Computer Engineering

Major Professor

Amir Sadovnik

Committee Members

Catherine D. Schuman, Bruce J. MacLennan

Abstract

Spiking neural networks (SNNs) have recently gained a lot of attention for use in low-power neuromorphic and edge computing. On their own, SNNs are difficult to train, owing to their lack of a differentiable activation function and their inherent tendency towards chaotic behavior. This work takes a strictly neuroscience-inspired approach to designing and training SNNs.
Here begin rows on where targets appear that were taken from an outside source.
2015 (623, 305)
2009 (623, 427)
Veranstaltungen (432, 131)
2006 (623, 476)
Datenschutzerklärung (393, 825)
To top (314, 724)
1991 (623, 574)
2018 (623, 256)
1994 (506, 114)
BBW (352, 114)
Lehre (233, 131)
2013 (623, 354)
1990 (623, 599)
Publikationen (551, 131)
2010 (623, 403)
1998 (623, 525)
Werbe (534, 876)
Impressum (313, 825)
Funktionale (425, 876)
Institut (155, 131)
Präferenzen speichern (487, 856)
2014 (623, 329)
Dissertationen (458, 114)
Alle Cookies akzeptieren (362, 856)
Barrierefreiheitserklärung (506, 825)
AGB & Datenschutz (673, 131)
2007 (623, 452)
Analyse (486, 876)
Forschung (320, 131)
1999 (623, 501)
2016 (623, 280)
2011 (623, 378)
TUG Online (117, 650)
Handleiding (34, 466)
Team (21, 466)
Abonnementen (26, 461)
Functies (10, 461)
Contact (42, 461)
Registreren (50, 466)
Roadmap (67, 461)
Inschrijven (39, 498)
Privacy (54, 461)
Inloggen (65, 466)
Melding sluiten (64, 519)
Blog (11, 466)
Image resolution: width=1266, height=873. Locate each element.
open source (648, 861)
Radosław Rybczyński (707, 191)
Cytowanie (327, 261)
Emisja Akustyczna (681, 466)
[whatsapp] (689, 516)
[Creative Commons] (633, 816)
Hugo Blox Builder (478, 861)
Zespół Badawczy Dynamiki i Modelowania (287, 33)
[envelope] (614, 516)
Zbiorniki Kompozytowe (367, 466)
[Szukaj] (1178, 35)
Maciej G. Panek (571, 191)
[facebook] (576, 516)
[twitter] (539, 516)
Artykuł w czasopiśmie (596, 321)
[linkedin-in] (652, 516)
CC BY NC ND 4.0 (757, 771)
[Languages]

We demonstrate that the use of neuromodulated synaptic time dependent plasticity (STDP) can be used to create a variety of different learning paradigms including unsupervised learning, semi-supervised learning, and reinforcement learning. In order to tackle the highly dynamic and potentially chaotic spiking behavior of SNNs both during training and testing, we discuss a variety of neuroscience-inspired hoemeostatic mechanisms for keeping the network's activity in a healthy range. All of these concepts are brought together in the development of a SNN model that is trained and tested on the MNIST handwritten digits dataset. In order to achieve this, we introduce also introduce a custom Python package called Ganglion that can be used to rapidly design and test SNN architectures.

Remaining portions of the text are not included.